Disclaimer. Statements in this article have not been evaluated by the Food and Drug Administration. This compound is not intended to diagnose, treat, cure, or prevent any disease. Sparta Labs sells research-use-only materials. Content is provided for educational and informational purposes only and does not constitute medical advice. Consult a qualified medical professional for any health concerns.

Frequently asked questions

  • What is Semax and what is it derived from?

    Semax is a synthetic heptapeptide with the sequence Met-Glu-His-Phe-Pro-Gly-Pro (MEHFPGP). It was constructed from the ACTH(4-7) melanocortin core fragment of adrenocorticotropic hormone, with a Pro-Gly-Pro tripeptide appended to the C-terminus. It is classified as a noncorticotropic melanocortin analog, meaning it retains the ACTH-fragment framework without the adrenal endocrine activity of the full-length hormone.

  • Why was a Pro-Gly-Pro tail added to the Semax sequence?

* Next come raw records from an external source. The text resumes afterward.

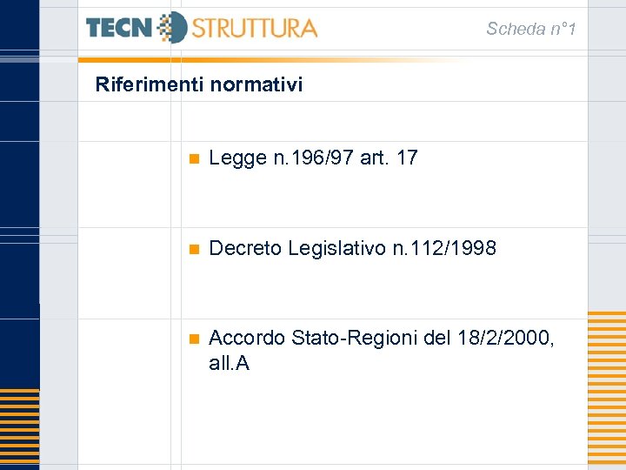This screenshot has width=626, height=470.
Task: Click the Riferimenti normativi heading
Action: pyautogui.click(x=199, y=84)
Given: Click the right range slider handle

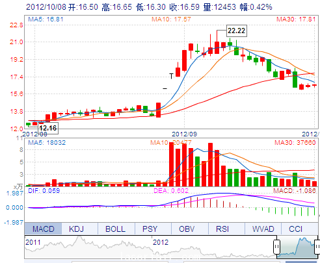Looking at the screenshot, I should pos(317,247).
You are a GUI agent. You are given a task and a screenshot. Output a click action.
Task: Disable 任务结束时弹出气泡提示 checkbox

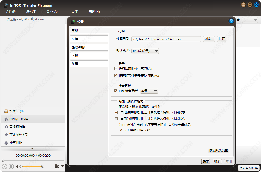116,69
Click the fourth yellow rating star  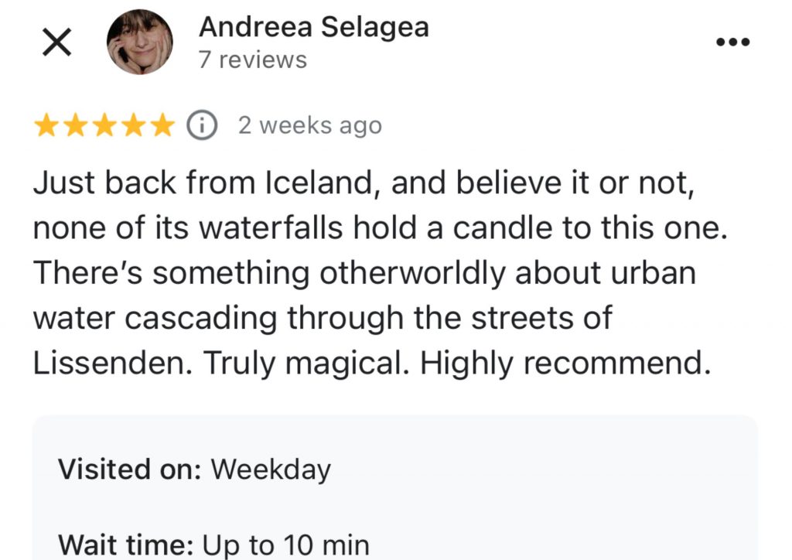pyautogui.click(x=133, y=125)
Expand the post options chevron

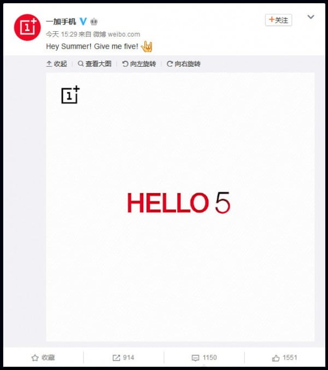(x=311, y=17)
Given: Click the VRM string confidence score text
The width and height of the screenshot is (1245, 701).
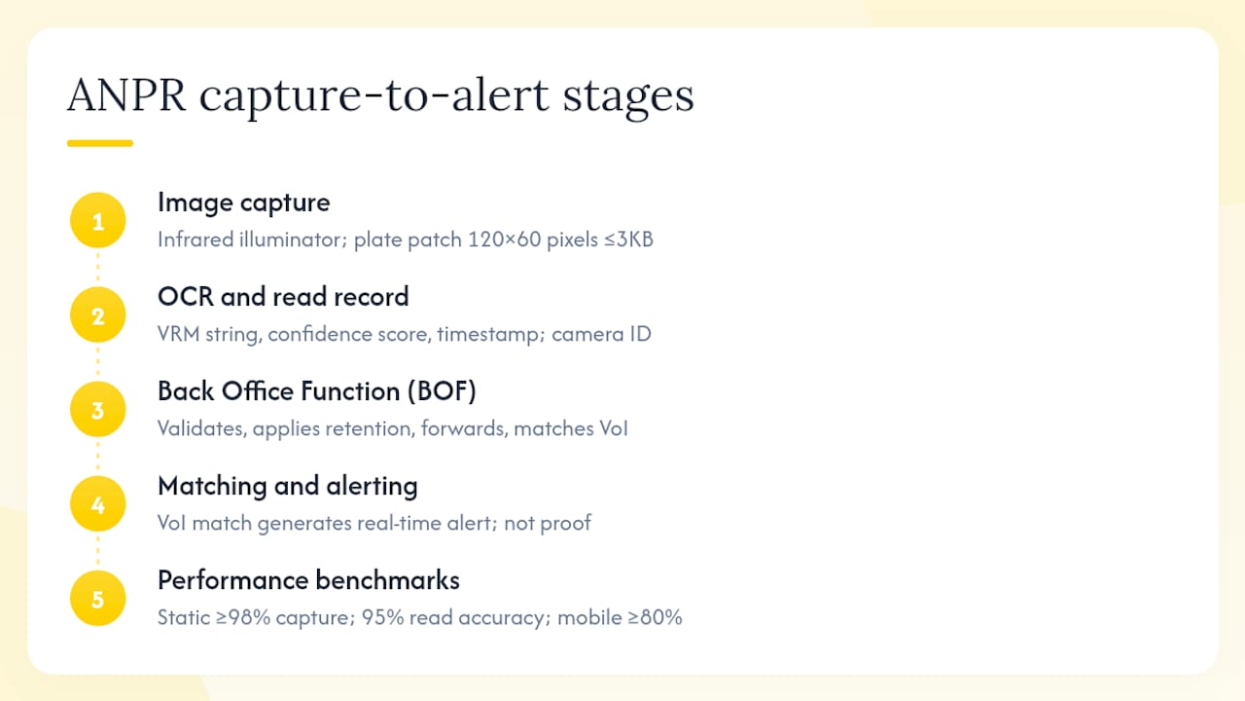Looking at the screenshot, I should 405,334.
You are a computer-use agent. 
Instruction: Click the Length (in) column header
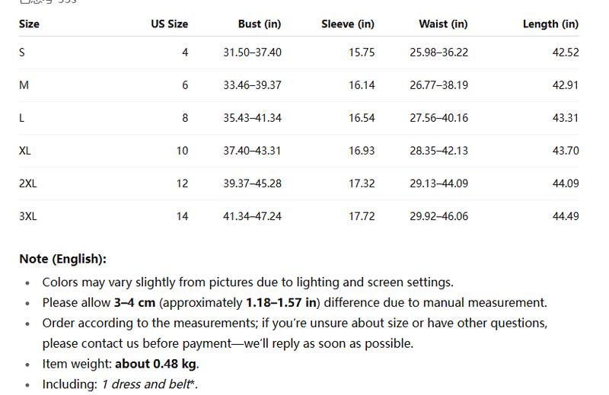coord(550,24)
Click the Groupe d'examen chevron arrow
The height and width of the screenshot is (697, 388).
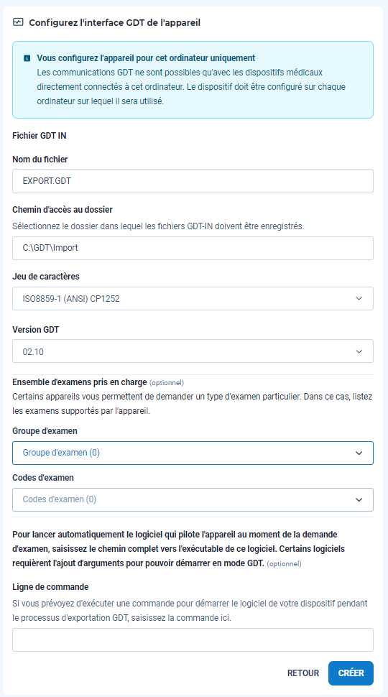click(359, 453)
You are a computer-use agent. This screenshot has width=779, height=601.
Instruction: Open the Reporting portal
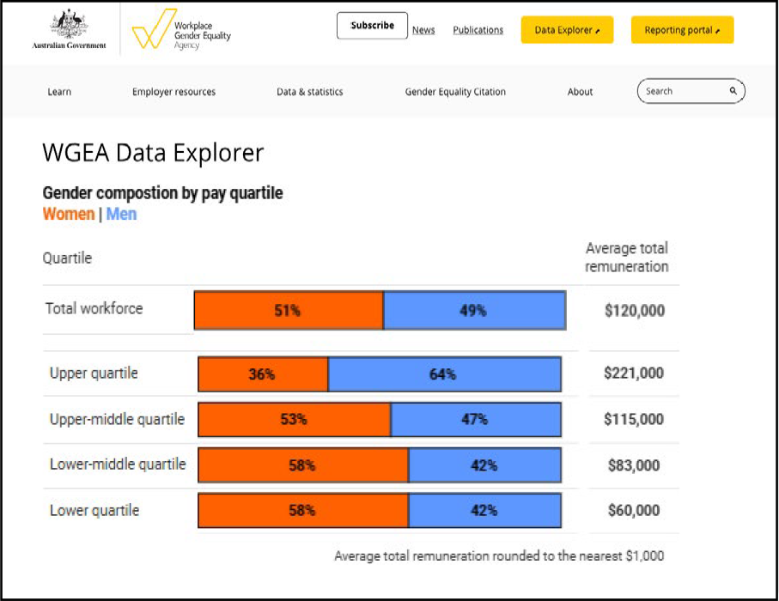click(682, 30)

    The Pro-Gly-Pro tripeptide does not correspond to any part of the native ACTH sequence; it was added by design. A 1993 study by Inozemtseva and colleagues reported that the terminal proline residues attenuate carboxypeptidase-mediated cleavage of the peptide relative to the unmodified fragment, which extends the molecule's stability in serum-enzyme assays.

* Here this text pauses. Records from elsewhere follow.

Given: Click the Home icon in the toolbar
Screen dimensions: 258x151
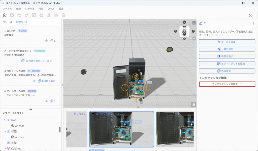Looking at the screenshot, I should [5, 15].
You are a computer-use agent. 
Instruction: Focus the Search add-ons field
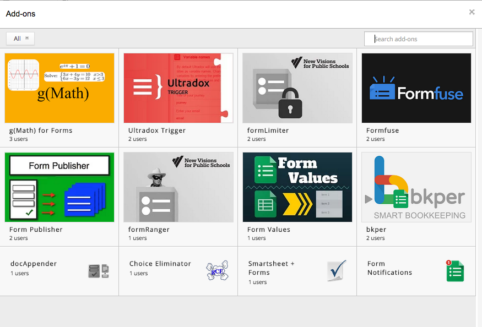(x=419, y=39)
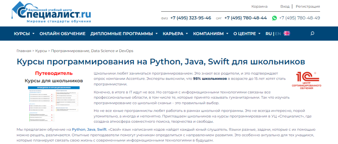Select the RU language option
Viewport: 338px width, 144px height.
click(268, 34)
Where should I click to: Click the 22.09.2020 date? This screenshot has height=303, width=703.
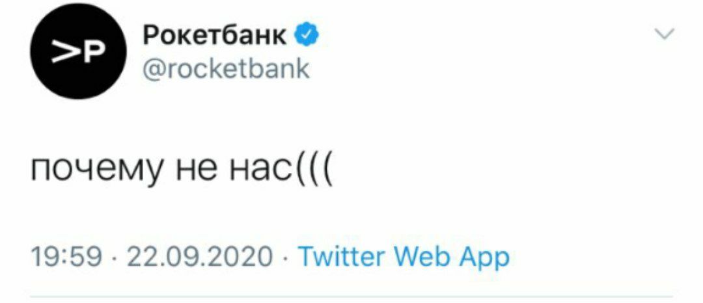tap(200, 257)
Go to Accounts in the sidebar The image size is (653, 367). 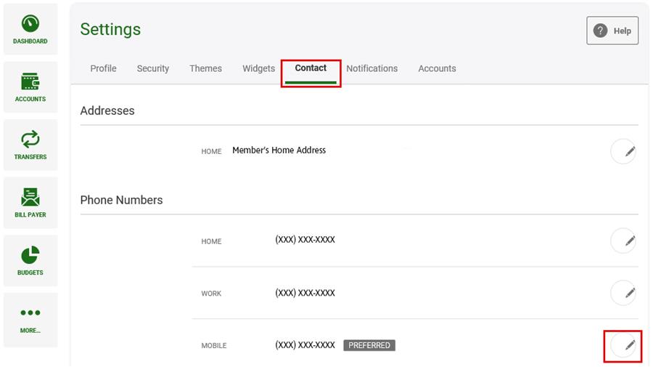click(x=30, y=86)
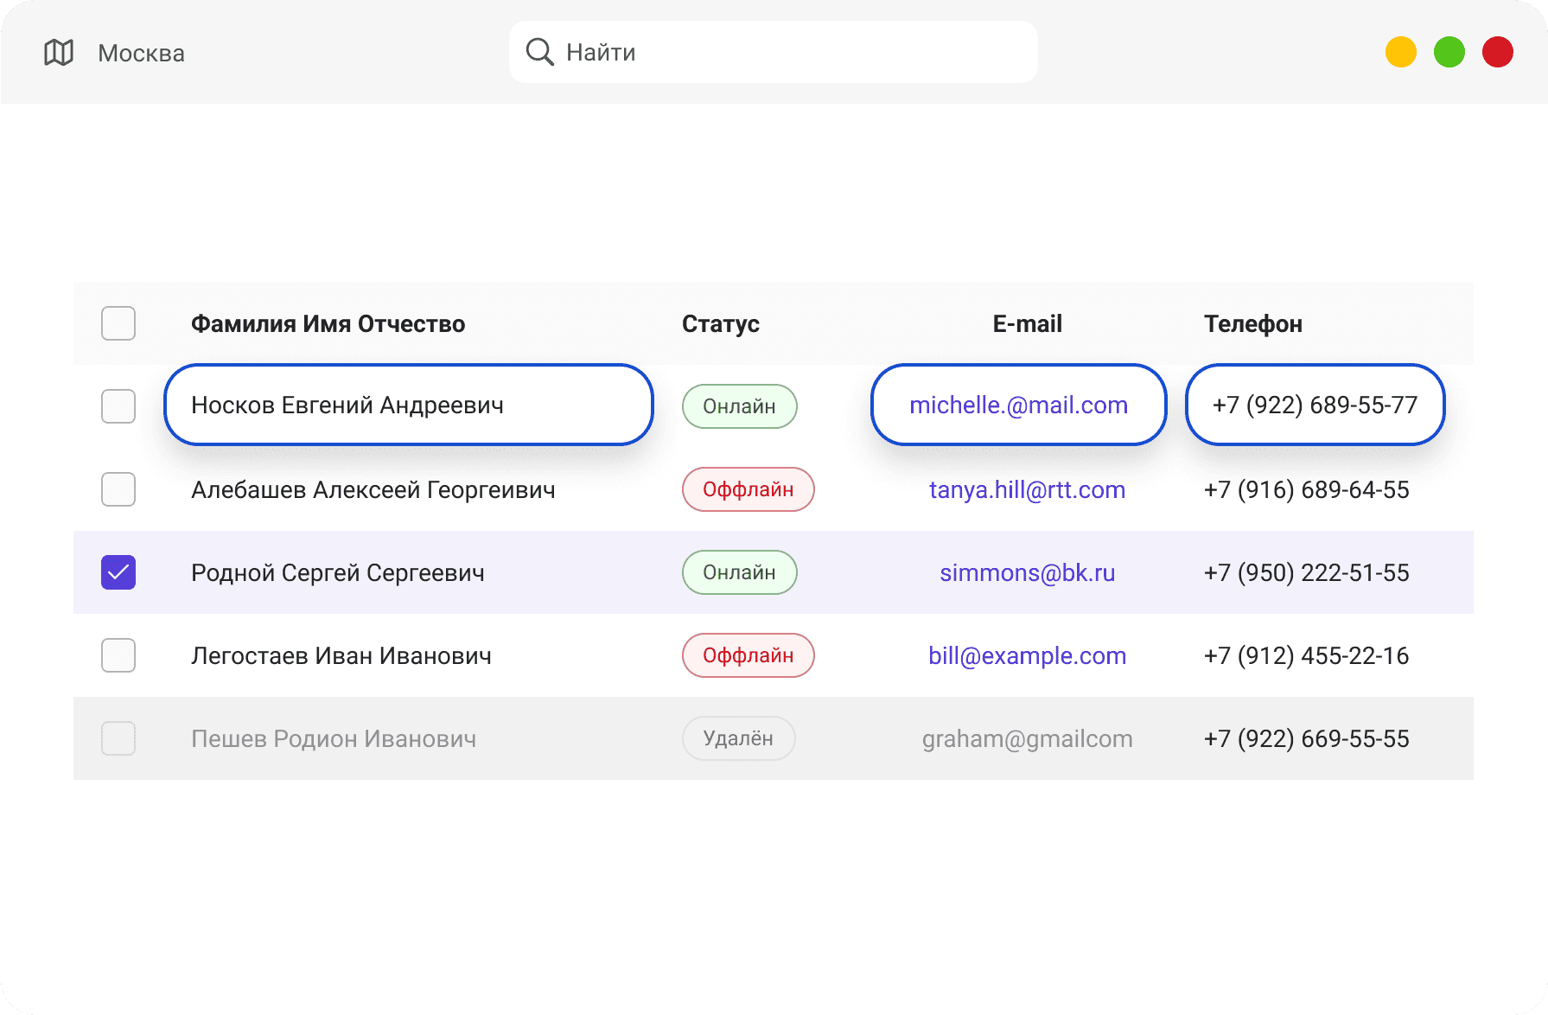The height and width of the screenshot is (1015, 1548).
Task: Click the map icon beside Москва
Action: click(59, 53)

  • What is the ATCUN motif in Semax?

    ATCUN stands for amino-terminal copper- and nickel-binding motif, a structural feature formed when a free N-terminal amine sits three residues away from a histidine. Semax carries a histidine at its third position, and a 2015 study by Tabbi and colleagues reported that this arrangement lets Semax coordinate copper(II) ions with high affinity in vitro.

  • Is Semax approved by the FDA?

    No. Semax has not been reviewed or approved by the FDA for any indication, and it is classified as a research-use-only material in the United States, European Union, Canada, and Australia. It holds a separate regulatory history in the Russian Federation, where the Ministry of Health registered a nasal-spray formulation in 1994.

  • Who developed Semax?

    Semax was synthesized in the early 1980s by a group led by Academicians Igor Ashmarin and Nikolai Myasoedov at the Institute of Molecular Genetics of the Russian Academy of Sciences. It belongs to the same Russian regulatory-peptide research program that produced Selank, and its design goal was a proteolytically stabilized analog of the behaviorally active ACTH(4-10) fragment.